Einen Monat später***

Ich hatte gedacht, ich würde in meiner gemieteten Wohnung bleiben, bis mir eine Idee kam, was ich mit meinem Leben anfangen sollte, aber nichts lief wie geplant. Zumindest nicht so, wie ich es erwartet hatte, denn ich fand heraus, dass ich schwanger war. Natürlich mit Vivions Baby, ich hatte ihn nie betrogen. Jetzt musste ich mir um etwas anderes Sorgen machen als um meinen Herzschmerz. Es war schon komisch, wie das Leben spielte, aber es ließ sich nicht ändern.

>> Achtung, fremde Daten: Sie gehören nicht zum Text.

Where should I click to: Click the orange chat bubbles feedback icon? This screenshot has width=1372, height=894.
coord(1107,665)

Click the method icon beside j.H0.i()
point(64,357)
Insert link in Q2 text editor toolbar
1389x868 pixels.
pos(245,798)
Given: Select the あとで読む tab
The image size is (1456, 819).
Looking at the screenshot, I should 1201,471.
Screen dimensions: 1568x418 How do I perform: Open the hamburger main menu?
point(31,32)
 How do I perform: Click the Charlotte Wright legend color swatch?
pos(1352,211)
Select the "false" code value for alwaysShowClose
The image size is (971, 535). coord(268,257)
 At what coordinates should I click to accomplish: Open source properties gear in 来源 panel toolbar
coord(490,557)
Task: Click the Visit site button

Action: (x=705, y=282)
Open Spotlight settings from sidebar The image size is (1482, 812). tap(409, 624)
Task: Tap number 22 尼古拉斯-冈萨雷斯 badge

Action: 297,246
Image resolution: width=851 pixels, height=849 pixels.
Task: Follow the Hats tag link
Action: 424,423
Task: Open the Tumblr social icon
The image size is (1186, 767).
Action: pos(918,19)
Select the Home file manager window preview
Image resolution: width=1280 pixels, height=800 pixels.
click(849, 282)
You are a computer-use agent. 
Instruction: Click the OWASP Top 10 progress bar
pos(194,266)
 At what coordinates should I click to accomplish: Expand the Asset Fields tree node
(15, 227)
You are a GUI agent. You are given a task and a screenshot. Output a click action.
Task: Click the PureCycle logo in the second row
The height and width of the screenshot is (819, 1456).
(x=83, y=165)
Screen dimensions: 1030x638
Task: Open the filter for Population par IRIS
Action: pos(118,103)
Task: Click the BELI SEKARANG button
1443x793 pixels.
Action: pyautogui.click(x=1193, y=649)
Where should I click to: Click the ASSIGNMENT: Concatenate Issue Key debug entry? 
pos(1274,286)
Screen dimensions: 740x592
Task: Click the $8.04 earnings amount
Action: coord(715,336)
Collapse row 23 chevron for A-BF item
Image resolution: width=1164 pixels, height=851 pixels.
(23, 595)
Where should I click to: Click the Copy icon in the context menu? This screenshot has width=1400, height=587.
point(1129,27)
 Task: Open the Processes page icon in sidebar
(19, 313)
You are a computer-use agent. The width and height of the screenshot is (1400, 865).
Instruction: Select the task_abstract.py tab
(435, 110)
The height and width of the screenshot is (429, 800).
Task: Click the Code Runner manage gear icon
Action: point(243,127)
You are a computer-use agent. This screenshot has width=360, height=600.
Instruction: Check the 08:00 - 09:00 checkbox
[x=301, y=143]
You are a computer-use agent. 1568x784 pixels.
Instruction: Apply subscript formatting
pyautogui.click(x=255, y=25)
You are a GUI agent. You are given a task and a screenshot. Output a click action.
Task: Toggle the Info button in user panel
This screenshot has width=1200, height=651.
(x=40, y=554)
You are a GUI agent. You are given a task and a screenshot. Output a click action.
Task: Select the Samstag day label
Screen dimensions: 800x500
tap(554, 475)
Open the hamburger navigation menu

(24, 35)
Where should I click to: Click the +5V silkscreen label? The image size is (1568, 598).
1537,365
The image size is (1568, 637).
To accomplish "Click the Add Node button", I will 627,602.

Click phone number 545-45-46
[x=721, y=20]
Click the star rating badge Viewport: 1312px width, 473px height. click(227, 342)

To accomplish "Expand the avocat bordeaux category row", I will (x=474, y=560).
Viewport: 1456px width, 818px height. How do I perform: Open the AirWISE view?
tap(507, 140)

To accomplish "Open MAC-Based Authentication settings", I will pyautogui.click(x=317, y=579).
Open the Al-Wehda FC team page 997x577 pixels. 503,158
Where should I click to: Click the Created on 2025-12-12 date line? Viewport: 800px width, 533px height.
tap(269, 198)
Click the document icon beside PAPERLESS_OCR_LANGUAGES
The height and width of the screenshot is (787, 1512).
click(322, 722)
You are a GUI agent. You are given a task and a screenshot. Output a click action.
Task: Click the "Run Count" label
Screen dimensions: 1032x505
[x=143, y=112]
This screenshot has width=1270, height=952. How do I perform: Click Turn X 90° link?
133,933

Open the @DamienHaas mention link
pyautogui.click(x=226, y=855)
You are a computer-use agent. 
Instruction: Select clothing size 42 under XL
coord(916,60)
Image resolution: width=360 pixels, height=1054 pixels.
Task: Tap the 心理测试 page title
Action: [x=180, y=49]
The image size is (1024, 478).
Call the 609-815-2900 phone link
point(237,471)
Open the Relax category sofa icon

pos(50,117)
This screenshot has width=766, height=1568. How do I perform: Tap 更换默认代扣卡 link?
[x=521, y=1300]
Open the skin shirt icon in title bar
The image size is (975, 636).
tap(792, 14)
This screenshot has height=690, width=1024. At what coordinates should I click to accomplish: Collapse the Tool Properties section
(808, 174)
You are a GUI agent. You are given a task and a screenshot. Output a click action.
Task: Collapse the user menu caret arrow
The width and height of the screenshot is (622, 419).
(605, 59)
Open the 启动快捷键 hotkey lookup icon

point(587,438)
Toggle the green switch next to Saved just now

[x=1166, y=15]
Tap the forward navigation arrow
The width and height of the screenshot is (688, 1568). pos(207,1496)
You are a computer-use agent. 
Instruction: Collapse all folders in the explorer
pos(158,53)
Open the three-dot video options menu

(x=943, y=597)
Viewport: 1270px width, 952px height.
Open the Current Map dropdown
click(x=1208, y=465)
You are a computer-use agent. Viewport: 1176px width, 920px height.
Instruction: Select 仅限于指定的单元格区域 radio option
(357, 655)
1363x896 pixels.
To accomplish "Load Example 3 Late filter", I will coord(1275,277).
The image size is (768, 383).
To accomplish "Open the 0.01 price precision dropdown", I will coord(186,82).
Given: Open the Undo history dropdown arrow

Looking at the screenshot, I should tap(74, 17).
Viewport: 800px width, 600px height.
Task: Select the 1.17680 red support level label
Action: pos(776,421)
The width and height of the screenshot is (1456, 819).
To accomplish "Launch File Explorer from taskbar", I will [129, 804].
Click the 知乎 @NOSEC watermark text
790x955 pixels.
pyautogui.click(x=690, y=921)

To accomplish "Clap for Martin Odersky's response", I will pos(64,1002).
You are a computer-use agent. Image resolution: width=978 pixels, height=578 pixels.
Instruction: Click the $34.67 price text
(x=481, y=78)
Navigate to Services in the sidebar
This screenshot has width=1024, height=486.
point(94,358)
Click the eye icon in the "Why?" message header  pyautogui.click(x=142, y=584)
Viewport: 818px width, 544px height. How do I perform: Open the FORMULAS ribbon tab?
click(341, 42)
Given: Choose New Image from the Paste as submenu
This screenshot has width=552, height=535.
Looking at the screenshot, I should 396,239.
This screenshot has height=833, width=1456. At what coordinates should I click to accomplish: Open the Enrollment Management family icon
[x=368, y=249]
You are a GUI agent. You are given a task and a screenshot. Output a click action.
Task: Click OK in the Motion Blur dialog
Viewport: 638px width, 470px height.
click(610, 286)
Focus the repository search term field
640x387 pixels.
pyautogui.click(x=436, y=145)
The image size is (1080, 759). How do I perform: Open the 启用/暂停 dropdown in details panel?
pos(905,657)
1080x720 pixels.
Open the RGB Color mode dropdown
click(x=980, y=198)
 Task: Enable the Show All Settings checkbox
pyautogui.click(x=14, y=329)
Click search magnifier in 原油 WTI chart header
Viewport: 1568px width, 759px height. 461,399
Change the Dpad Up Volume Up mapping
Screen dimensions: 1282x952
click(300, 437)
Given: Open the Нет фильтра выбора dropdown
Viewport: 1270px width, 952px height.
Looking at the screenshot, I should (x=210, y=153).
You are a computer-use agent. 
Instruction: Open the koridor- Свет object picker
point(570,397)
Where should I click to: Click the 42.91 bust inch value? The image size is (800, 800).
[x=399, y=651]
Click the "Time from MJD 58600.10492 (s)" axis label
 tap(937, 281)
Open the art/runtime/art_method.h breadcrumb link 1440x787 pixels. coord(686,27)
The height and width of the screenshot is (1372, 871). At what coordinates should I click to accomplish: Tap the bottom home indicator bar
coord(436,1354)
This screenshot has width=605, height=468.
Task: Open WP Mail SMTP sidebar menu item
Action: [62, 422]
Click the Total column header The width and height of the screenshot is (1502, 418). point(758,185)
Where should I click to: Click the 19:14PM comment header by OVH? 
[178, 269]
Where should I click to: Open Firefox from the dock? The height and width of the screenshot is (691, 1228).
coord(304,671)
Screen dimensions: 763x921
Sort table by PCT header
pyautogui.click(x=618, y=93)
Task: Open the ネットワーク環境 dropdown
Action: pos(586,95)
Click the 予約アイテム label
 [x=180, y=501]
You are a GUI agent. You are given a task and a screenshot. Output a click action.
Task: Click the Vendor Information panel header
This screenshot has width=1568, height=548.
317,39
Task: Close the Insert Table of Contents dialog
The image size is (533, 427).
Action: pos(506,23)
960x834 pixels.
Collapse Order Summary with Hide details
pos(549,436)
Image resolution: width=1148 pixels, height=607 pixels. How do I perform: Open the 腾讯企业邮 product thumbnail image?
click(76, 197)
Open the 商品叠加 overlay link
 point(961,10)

Zum ersten Mal seit Wochen beschloss ich, hinauszugehen. Nicht für mich, sondern für das wachsende Wesen in mir. Es überraschte mich, dass selbst in meinem schwachen mentalen Zustand das Wissen um ein Wesen, das von mir abhängig war, um zu leben, ausreichte, um mich aus dem festgefahrenen Chaos meines Geistes zu befreien.

Ich machte mich frisch, zog eine schwarze Hose und ein orangefarbenes, flauschiges Hemd an und trat hinaus in die belebten Straßen. Ich hatte keine Ahnung, wie die Menschenwelt funktionierte, weil ich nicht hinausgegangen war, um zu beobachten und zu sozialisieren, aber an den Wänden und Pfosten sah ich unzählige Anzeigen, die Jobs anboten. Unter so vielen fiel mir eine besonders ins Auge. Der Name der Firma war Trident und sie suchten jemanden für das Management.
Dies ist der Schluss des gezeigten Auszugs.